1418年、エンリケ航海王子はアフリカ沿岸調査を派遣。調査の目的は、アフリカに豊富に存在すると考えられていた、金と象牙の採取と、インドへの南海路を確立してアラブ人を介さず直接貿易を構築、アフリカでキリスト教国家を築いていたと信じられていたプレスター・ジョンとの同盟など。
1471年(アフォンソ5世治世)、エルミナに到達。ポルトガル人がヨーロッパ人で最初にゴールドコーストを発見。商人フェルナオ・ゴメス(Fernão
Gomes)は近郊で発掘される金の貿易を開始
1481年、ジョアン2世 は貿易の保護を目的として砦を建設。
1481年12月11日、建築材料の輸送のためのキャラベル船10隻と、運送船2隻が、ディオゴ・デ・アザンブージャ(Diogo de
Azambuja)の指揮のもと、ポルトガルより出港。
1482年1月19日、建築材料がエルミナに到着。
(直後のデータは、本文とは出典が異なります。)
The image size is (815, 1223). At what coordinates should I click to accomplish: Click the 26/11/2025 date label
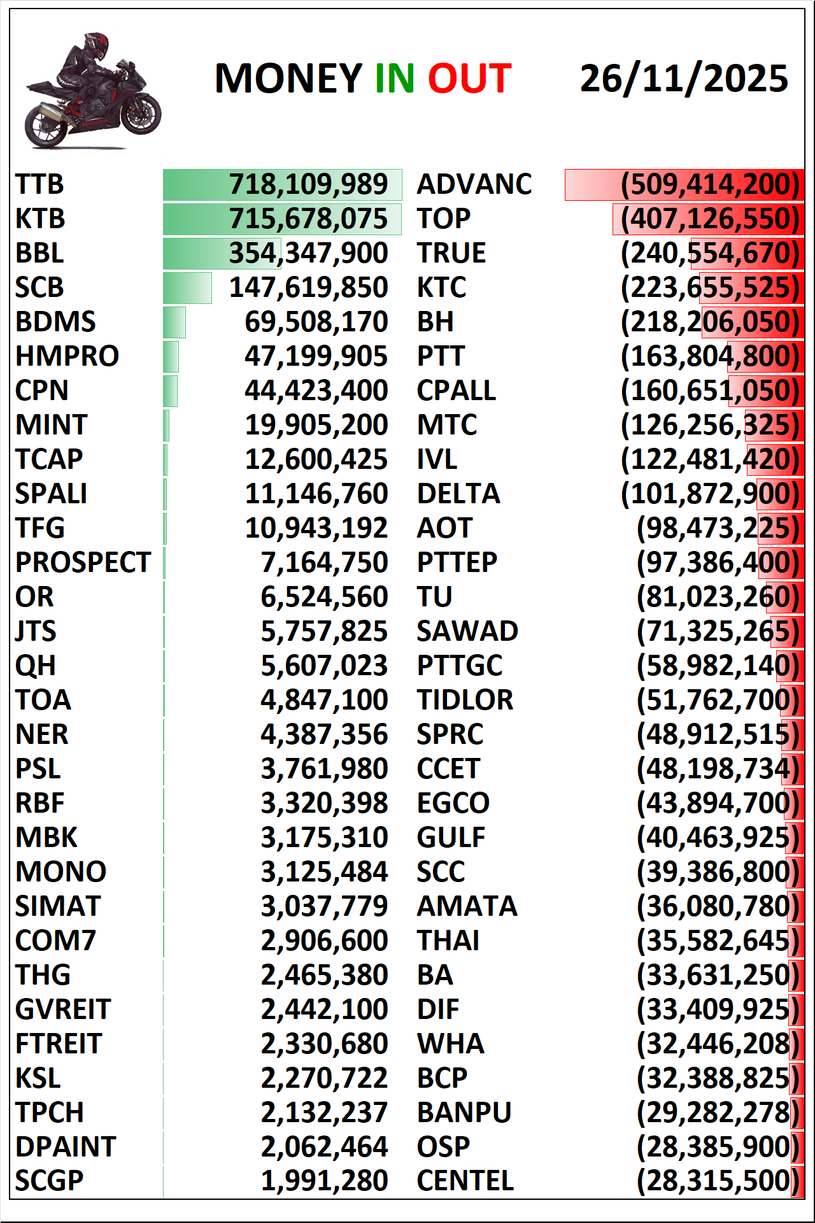click(x=684, y=79)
クリストファー・コロンブスがこの船団に乗っていたとする学説もある。
アザンブージャは砦の完成後、知事に任命される。
16世紀初頭、金貿易の最盛期には地球に存在する金の1/10にあたる、24,000オンスがゴールドコーストから輸出。
地域民はヨーロッパとの交易品を享受する一方、沿岸他部族との交易は減少。
17世紀、São Jorge da Mina は大西洋奴隷貿易の主要交易地となる。アフリカ人はブラジルなどのポルトガル植民地に売り渡された。
1637年、エルミナ砦はオランダ人に占拠され、オランダ・ゴールドコーストの首都になる。オランダ人は大西洋奴隷貿易を継続。
1642年、オランダはポルトガル・ゴールドコーストを占領。
1871年、大英帝国が占領。
1957年、イギリスはゴールドコーストの独立を承認、管理は独立政府に移る。
1990年代、ガーナ政府により改修:Elmina Strategy 2015 。
現在はユネスコ世界遺産に制定されている。